The PBAC considered the problems with the requested restriction, comparator and clinical data analysis flowed into the economic evaluation. The PBAC noted that the economic evaluation presented a cost per responder gained analysis (over 120 days). Presentation of an incremental cost per QALY would be more informative considering the less severe epileptic population for whom listing was sought and the number of AEDs currently PBS listed for first line add-on or second line treatment.

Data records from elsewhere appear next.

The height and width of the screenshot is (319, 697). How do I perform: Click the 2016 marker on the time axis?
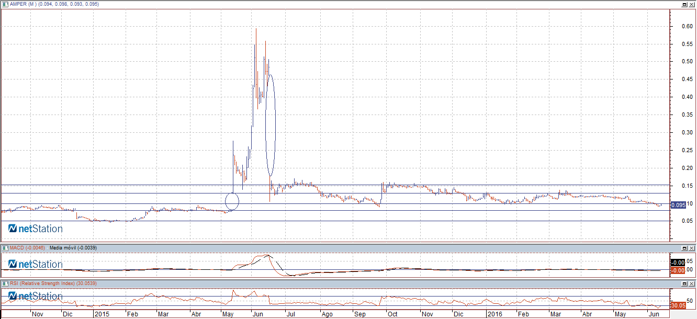495,314
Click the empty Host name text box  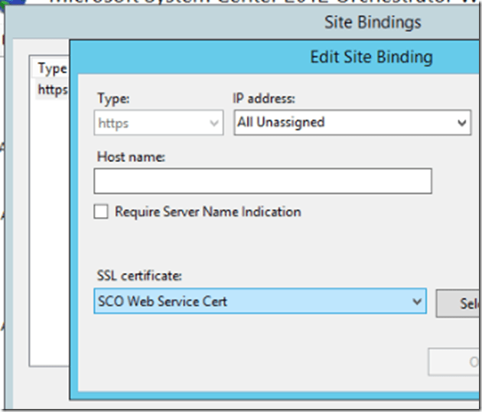pos(262,181)
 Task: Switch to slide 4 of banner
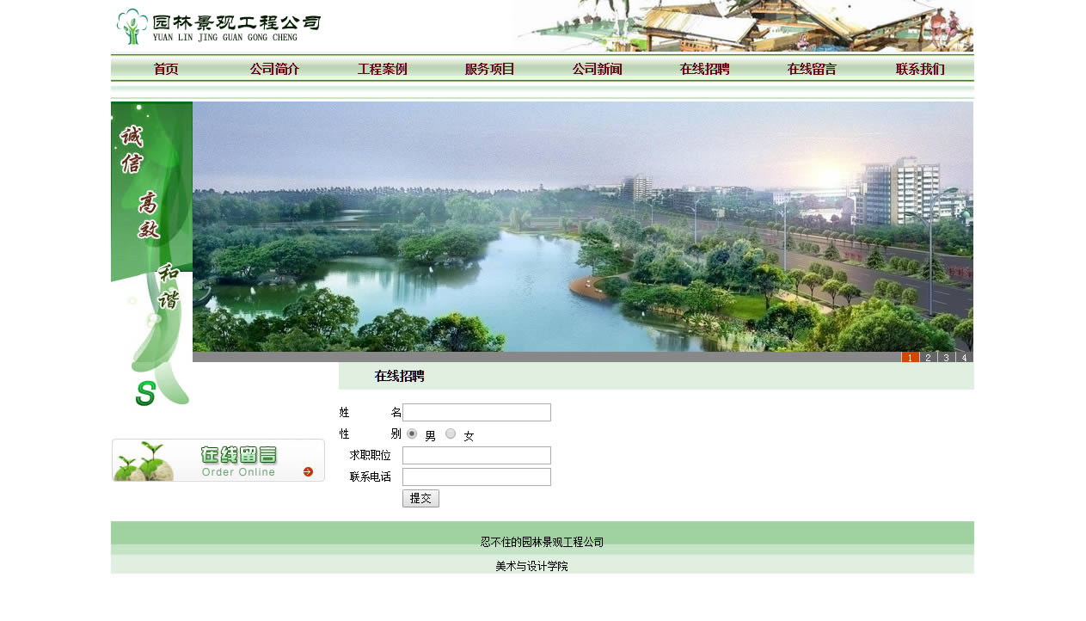tap(964, 357)
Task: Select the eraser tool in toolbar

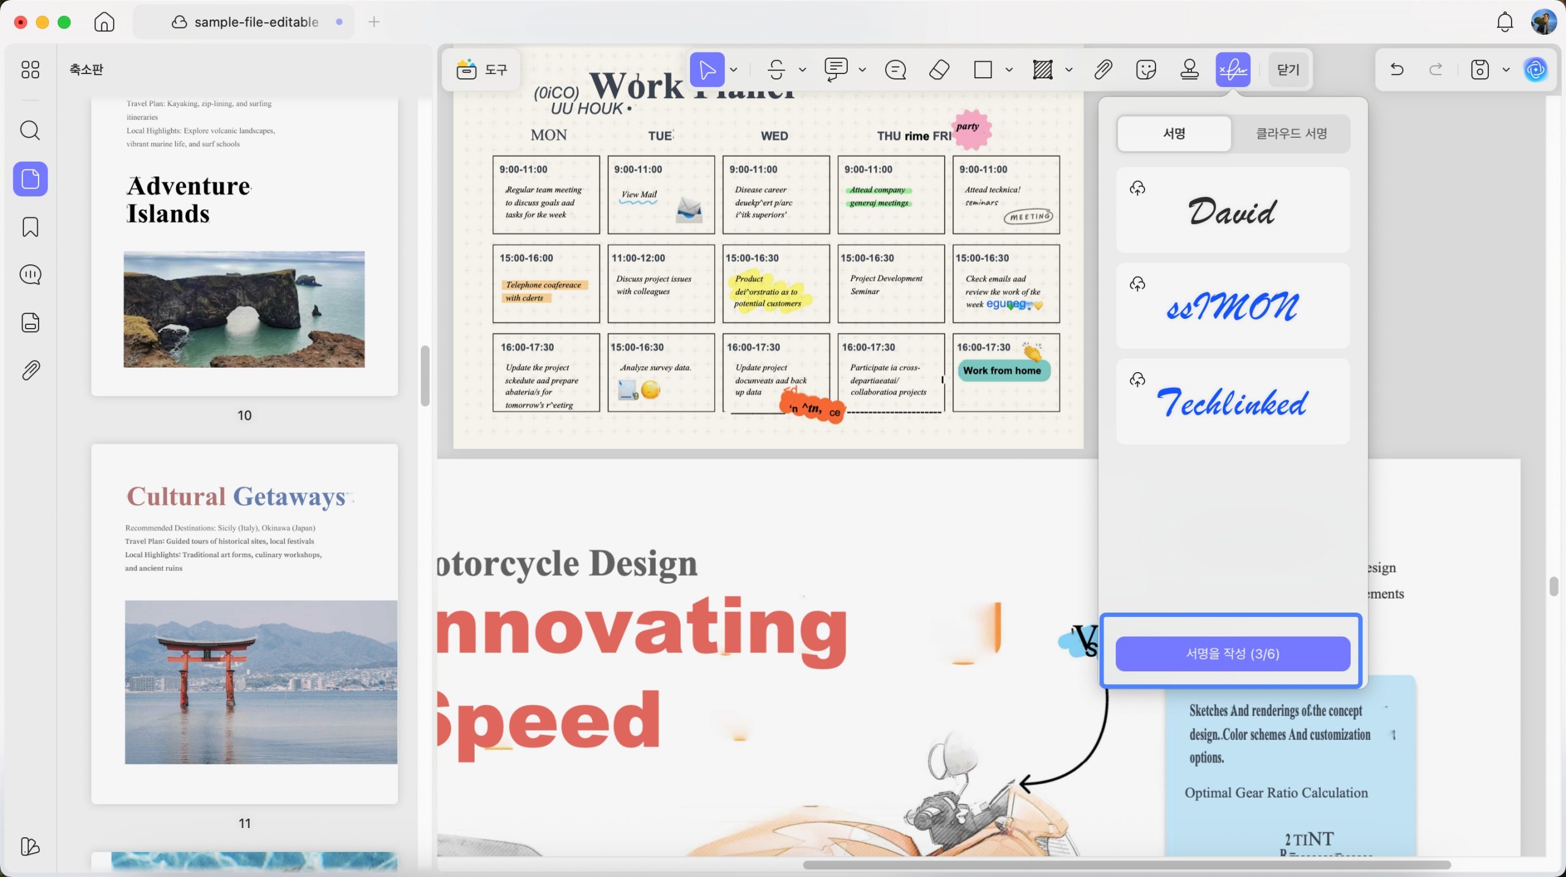Action: pos(939,70)
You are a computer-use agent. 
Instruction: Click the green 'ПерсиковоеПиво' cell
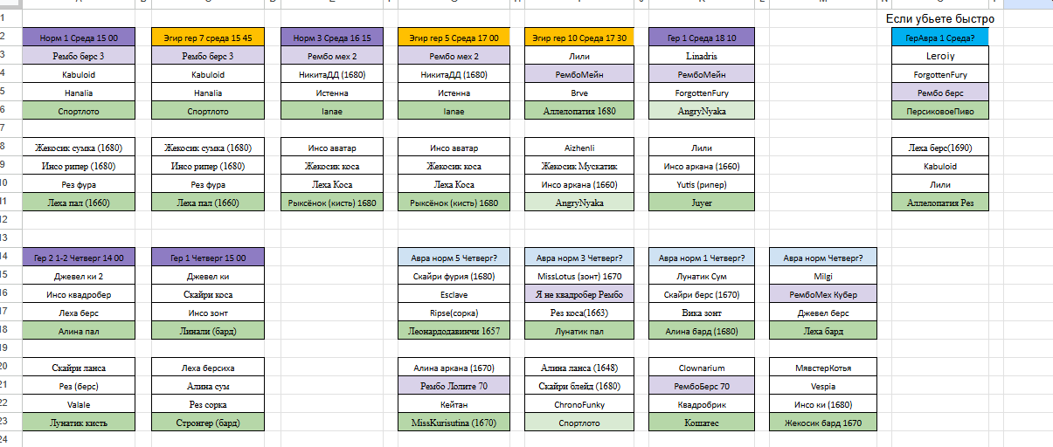click(940, 111)
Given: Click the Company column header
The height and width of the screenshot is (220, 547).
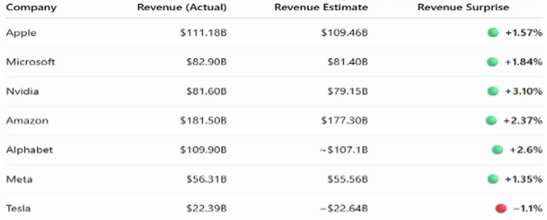Looking at the screenshot, I should point(31,7).
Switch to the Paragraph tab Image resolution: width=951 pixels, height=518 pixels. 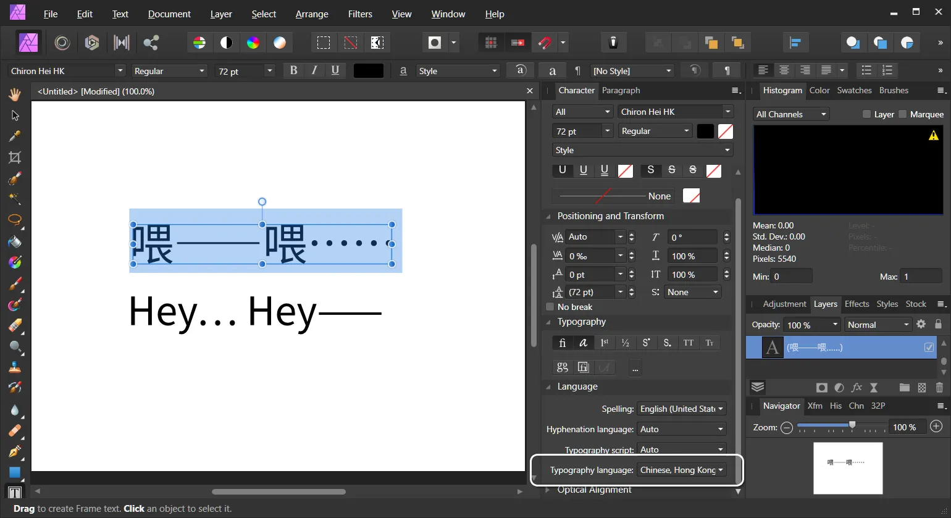621,90
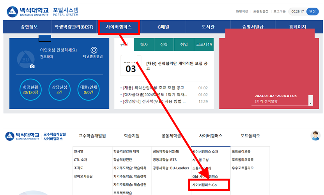Click the 비밀번호변경 password change icon

[x=93, y=50]
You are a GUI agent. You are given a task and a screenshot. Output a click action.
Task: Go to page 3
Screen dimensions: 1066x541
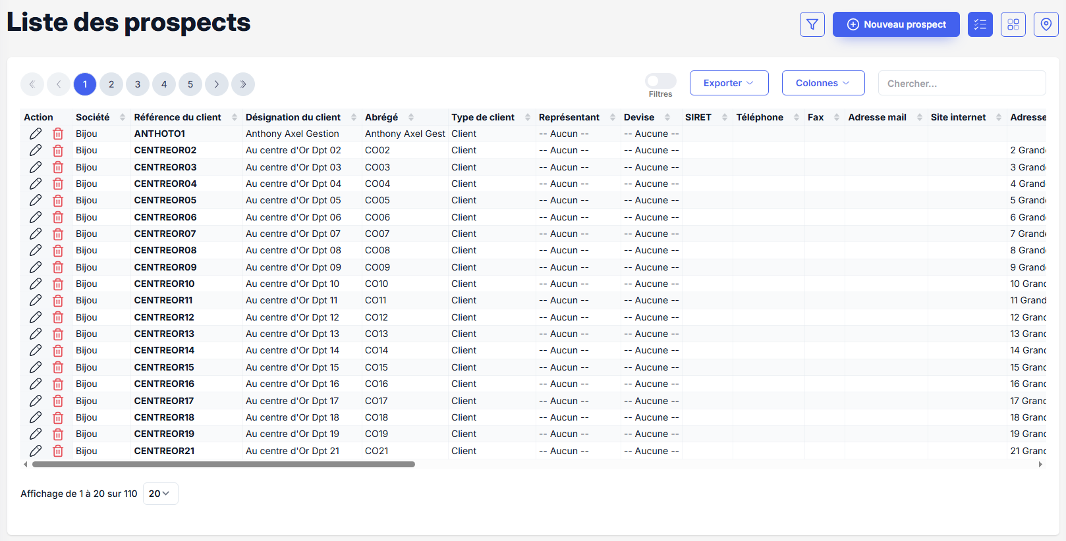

The PBAC considered that the utilisation estimates presented in the submission are uncertain. In addition to the potential for extensive use beyond the requested restriction, the PBAC considered that both the extent to which lacosamide would substitute for other AEDs currently PBS listed and the pattern of substitution were uncertain.
The PBAC therefore rejected the submission on the basis that the evidence presented did not support the claim of superior clinical efficacy of lacosamide in combination with a non-sodium AED over lamotrigine in combination with any AED, and on the basis of an inappropriate requested restriction and therefore comparator.
13. Context for Decision
The PBAC helps decide whether and, if so, how medicines should be
subsidised in Australia. It considers submissions in this context.
A PBAC decision not to recommend listing or not to recommend
changing a listing does not represent a final PBAC view about the
merits of the medicine. A company can resubmit to the PBAC or seek
independent review of the PBAC decision.
14. Sponsor’s Comment
UCB will continue working with the PBAC in order to make Vimpat available to Australian patients who can benefit from this treatment.